Michel Cervantès Saavedra écrit Don Quichotte comme une oeuvre étincelante ; elle a été écrite par un vieillard dont toute la vie fut faite d’expédients. L’éblouissante diversité de son talent s’affirme dans une trentaine de comédies, poèmes et nouvelles. De son oeuvre on peut dégager les caractères qui la rattache au génie de l’Espagne et à l’esprit du siècle d’or. Don Quichotte c’est une réaction par l’absurde contre la vogue de romans de chevalerie qui en était arrivée à l’extravagance. La Renaissance en Espagne n’a pas modifié la conception de l’hidalgo (seigneur et paysan). Ce type d’humanisme si spécial en Espagne ne sera pas pour rien dans la résistance que la petite aristocratie terrienne allait opposer aux nouveautés de l’Encyclopédie et autres idées des Lumières. La forfanterie de l’honneur alimentée par des lectures purement romanesques altérait un sentiment louable en soi : Don Quichotte fera d’une farce une magnifique leçon de morale, ce livre de philosophie pointue est une peinture pleine de vie et de vérité saisissante. Le second volume de ce livre est riche de maximes, paraboles et aperçus généraux qui donnent une profondeur à cette pensée. Sancho illustre les excès, les erreurs, les mécomptes, mais aussi la sensibilité généreuse de l’âme espagnole. Il l’emporte sur Don Quichotte lequel est pétri d’appels à la prudence et à l’abstention. Les accents d’un homme de foi profonde habillent les personnages sans oublier Dulcinée .
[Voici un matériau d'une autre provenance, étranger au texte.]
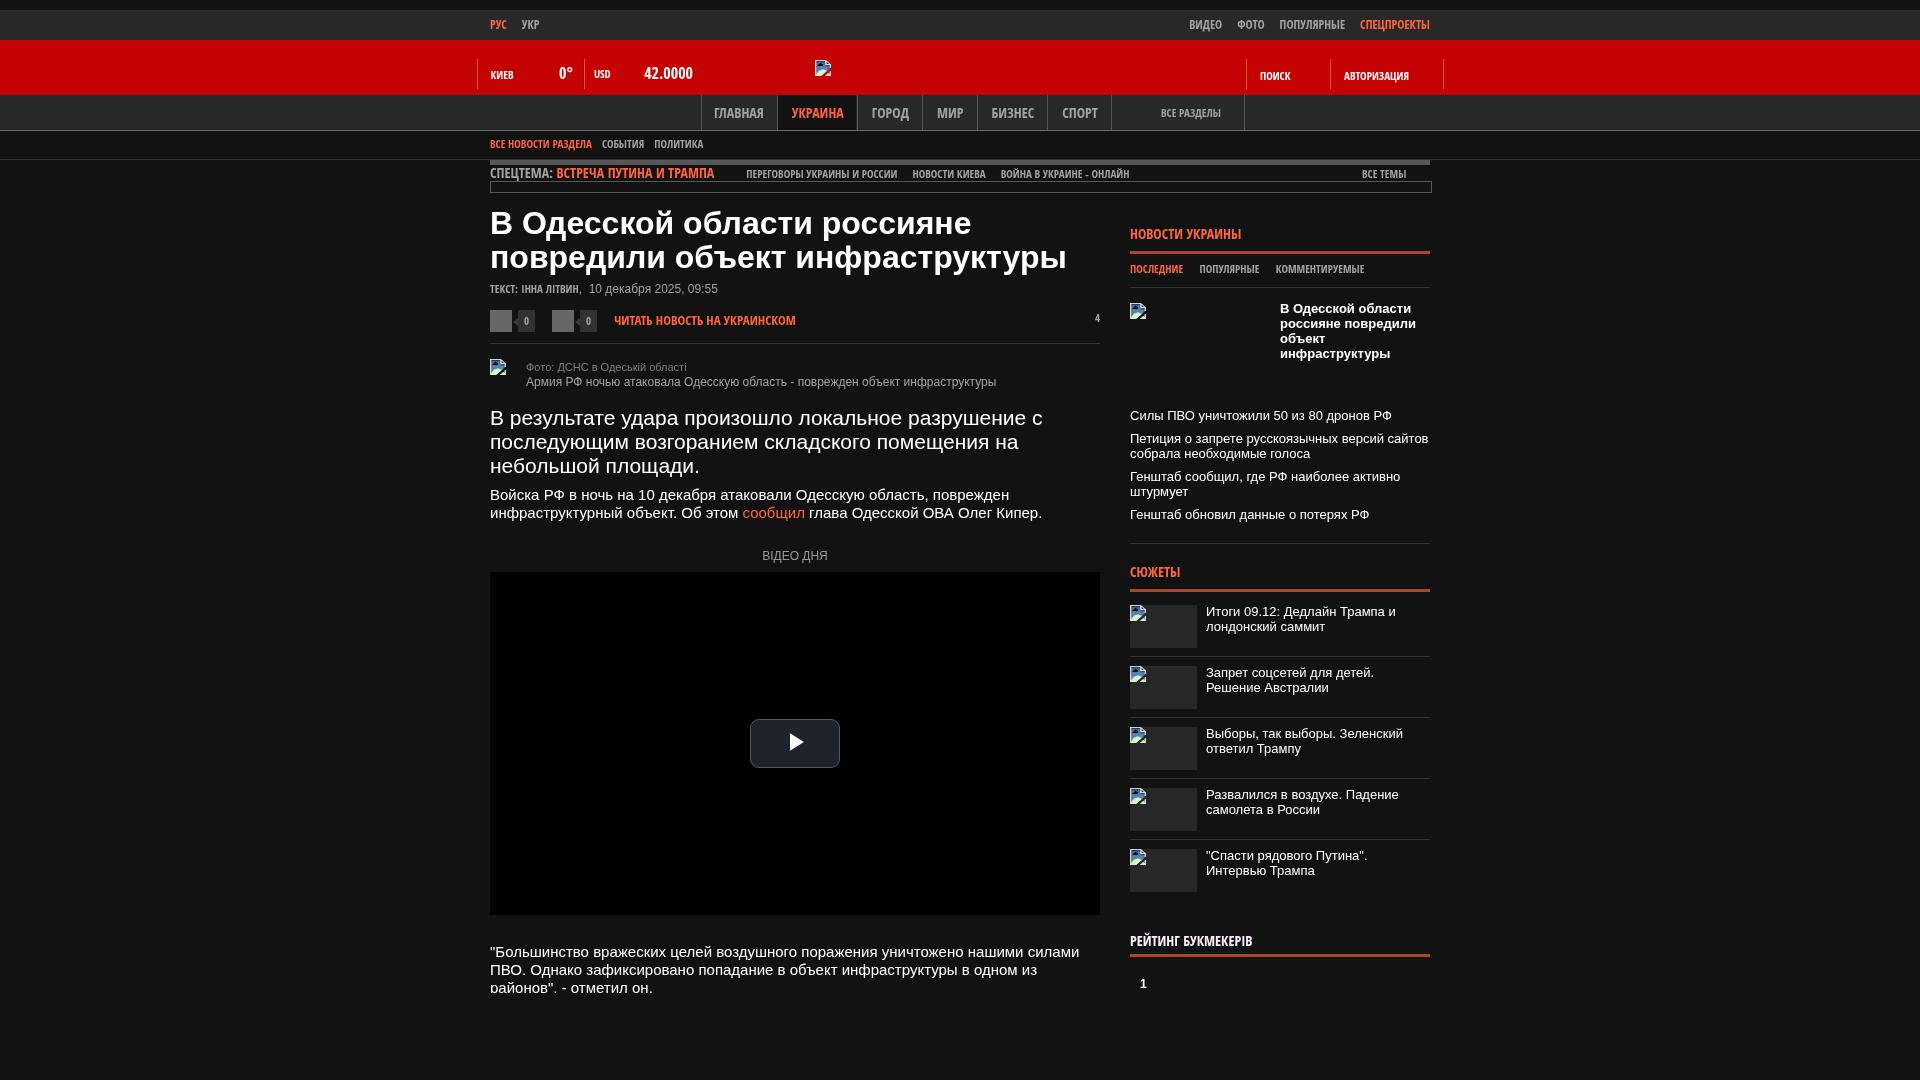Open thumbnail for Запрет соцсетей story

click(1163, 687)
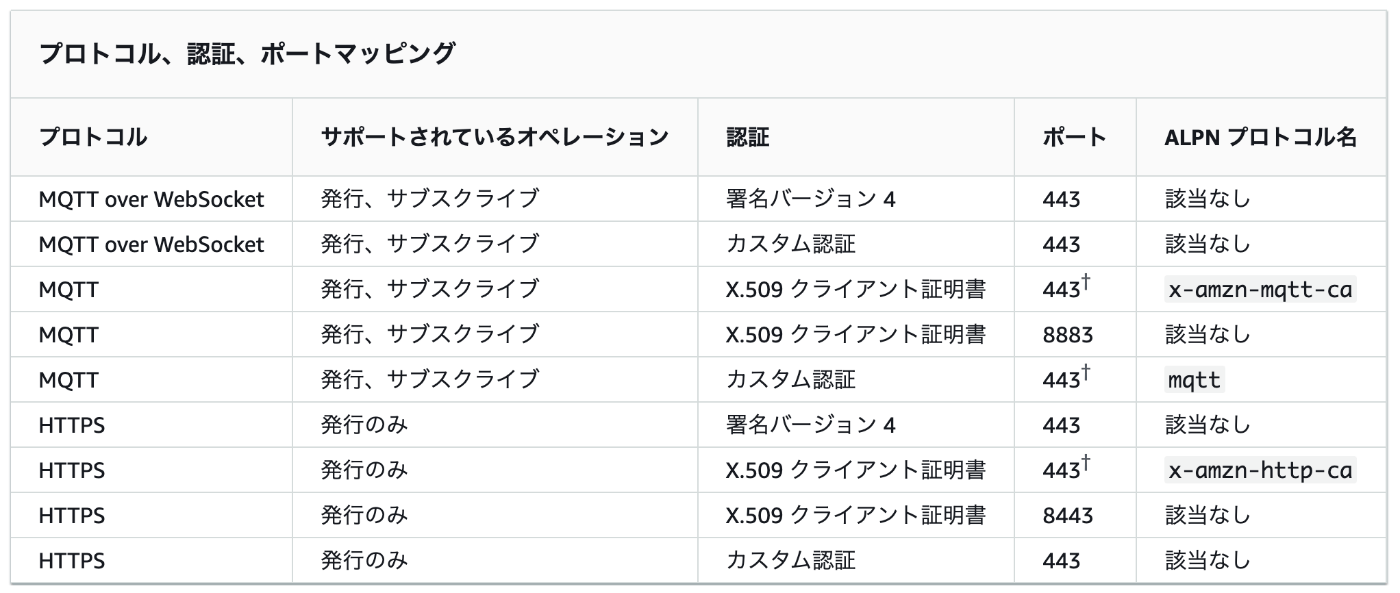Click カスタム認証 in the last HTTPS row
The image size is (1400, 593).
point(791,561)
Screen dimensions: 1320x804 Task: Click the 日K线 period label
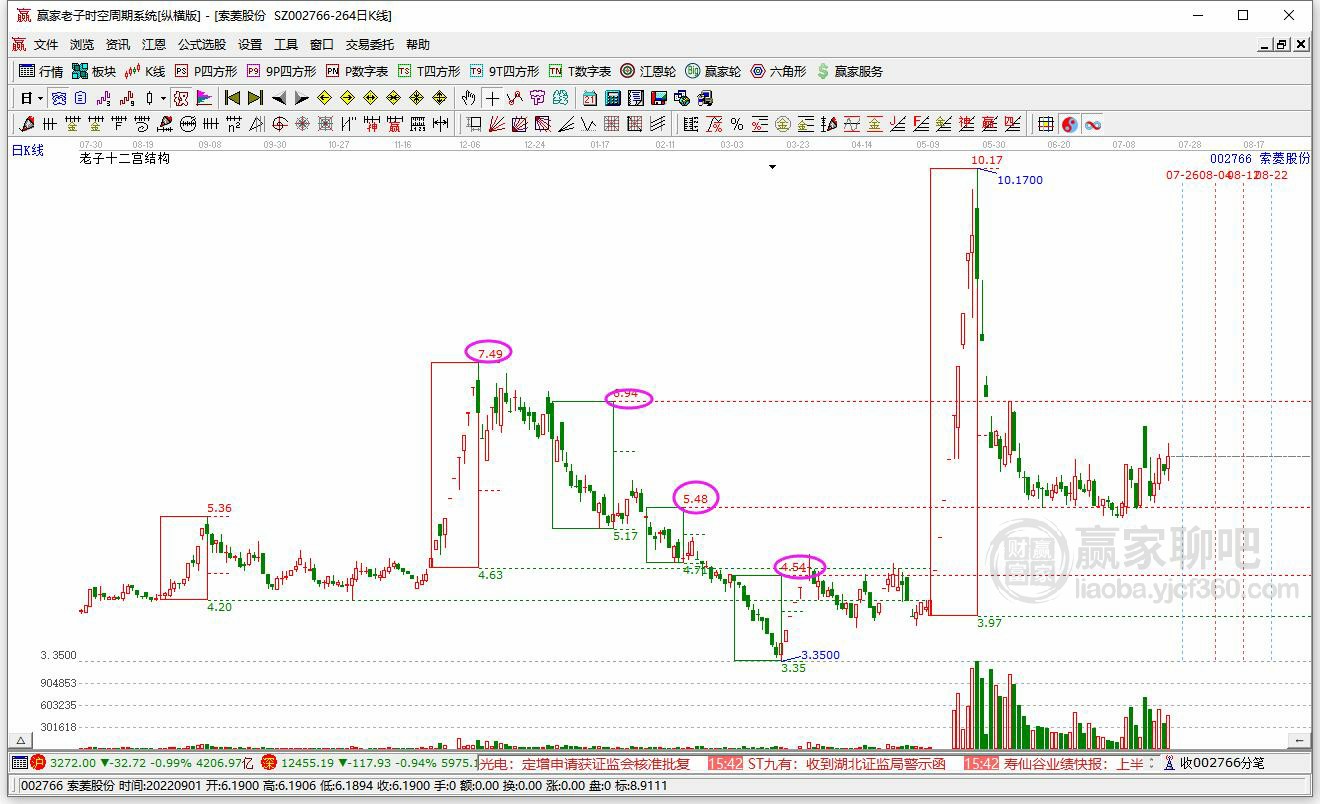(x=28, y=150)
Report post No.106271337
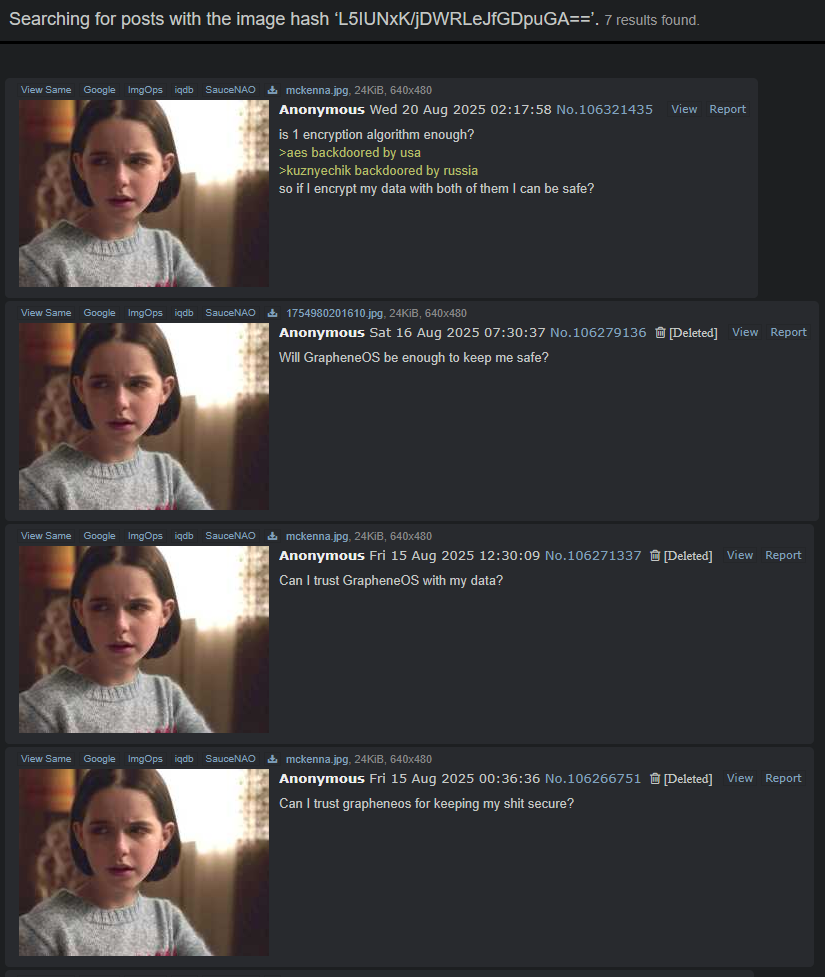 (783, 555)
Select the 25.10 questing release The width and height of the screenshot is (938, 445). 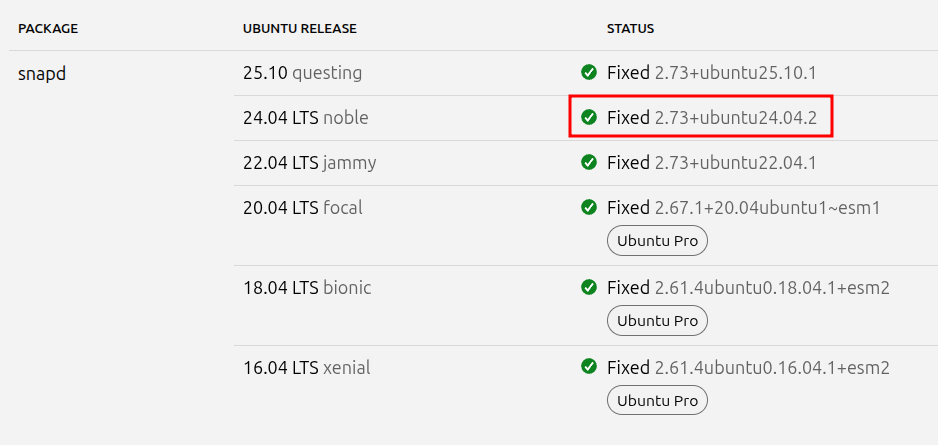tap(302, 73)
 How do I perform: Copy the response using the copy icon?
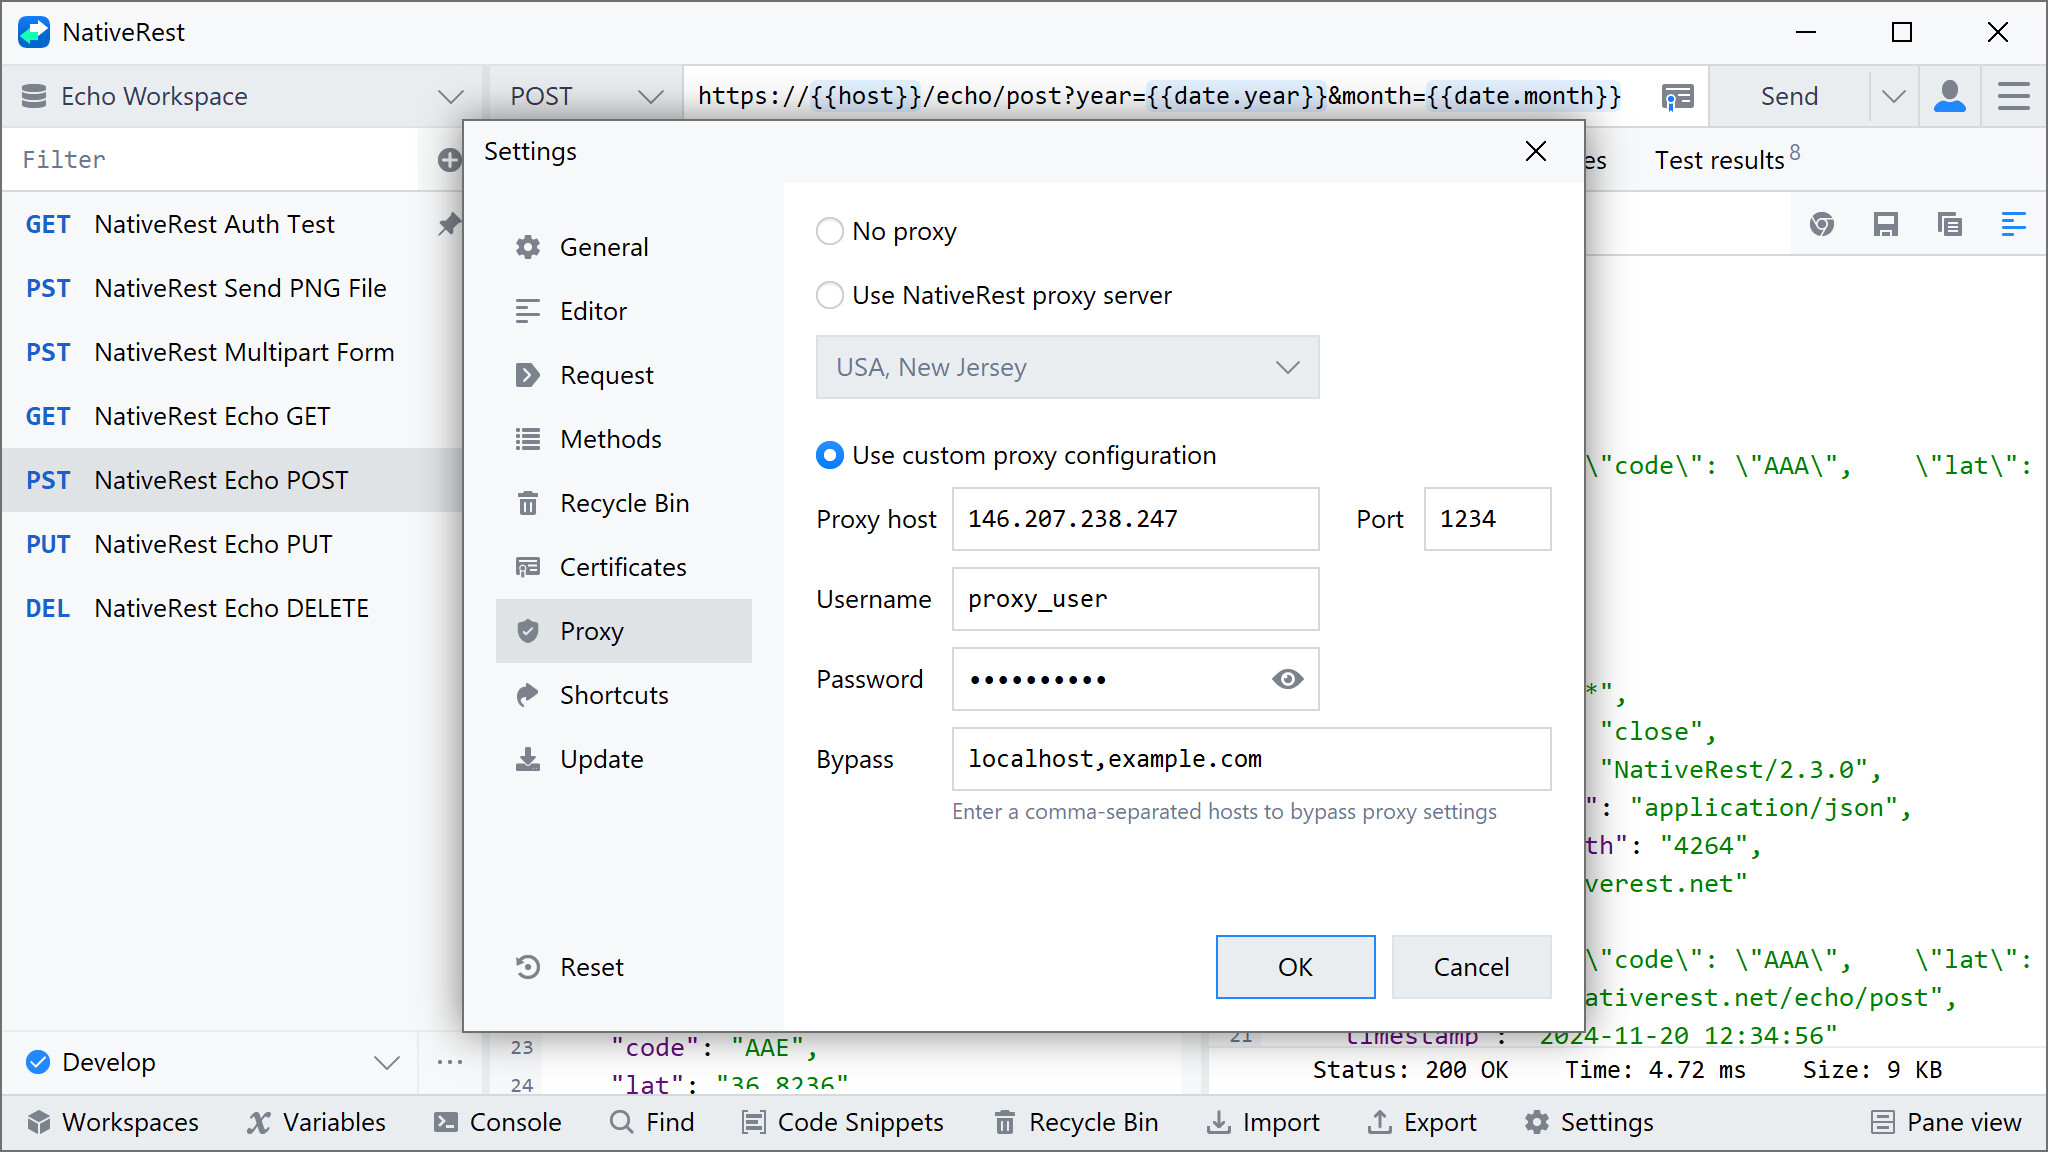click(x=1949, y=224)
Chapitre 11 : le couchant de la monarchie
Philippe IV prend comme premier ministre Gaspard de Guzman qu’il ennoblira sous le nom de comte duc de Olivarès. Cet homme est instruit et loyal, infatigable au travail et d’un parfait désintéressement. Il réagit contre l’immoralité de la Cour, libéral il modère les rigueurs de l’inquisition, il étouffe les complots des grands mais ne peut rivaliser contre Richelieu. À l’extérieur le règne a commencé par des victoires contre les hollandais et la Suède mais à la bataille de Rocroi s’amorce un revers de fortune. Ceci dit le royaume reste immense. Philippe IV est le plus humain et le plus sensible des Habsbourg. Sa bonté et sa correction de vie s’enrichissent dans son mariage avec Elisabeth de Bourbon soeur de Louis XIII. Très grand croyant il s’éclaire dans sa foi auprès de la supérieure du couvent Marie Agreda. Ces 2 femmes ont guidé le monarque et insufflé une énergie qui lui manquait naturellement. Elisabeth après la disgrâce d’Olivares (aux penchants dictatoriaux, personne n’est parfait) invite le roi à prendre pour valido Louis Mendez de Haro qui fera beaucoup pour nouer des relations apaisées avec la France.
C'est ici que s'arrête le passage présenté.